Records excerpted from a collection:
+++
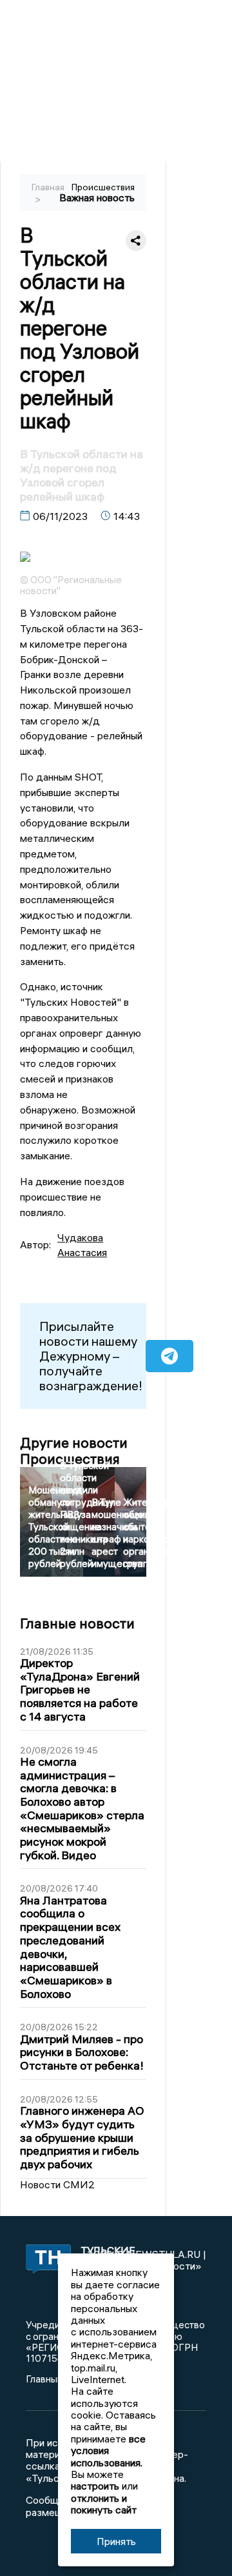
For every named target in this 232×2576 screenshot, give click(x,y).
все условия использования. (108, 2450)
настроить (95, 2485)
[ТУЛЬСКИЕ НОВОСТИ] (42, 2259)
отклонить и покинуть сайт (104, 2503)
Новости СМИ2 (57, 2184)
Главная (48, 187)
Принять (116, 2541)
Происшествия (103, 187)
+++
*Your assignment*
Without copying any picture, repeat all of the entries exactly.

*Answer box*
For every named target in this 232×2576 screenshot, give click(x,y).
все условия использования. (108, 2450)
настроить (95, 2485)
[ТУЛЬСКИЕ НОВОСТИ] (42, 2259)
отклонить и покинуть сайт (104, 2503)
Новости СМИ2 (57, 2184)
Главная (48, 187)
Принять (116, 2541)
Происшествия (103, 187)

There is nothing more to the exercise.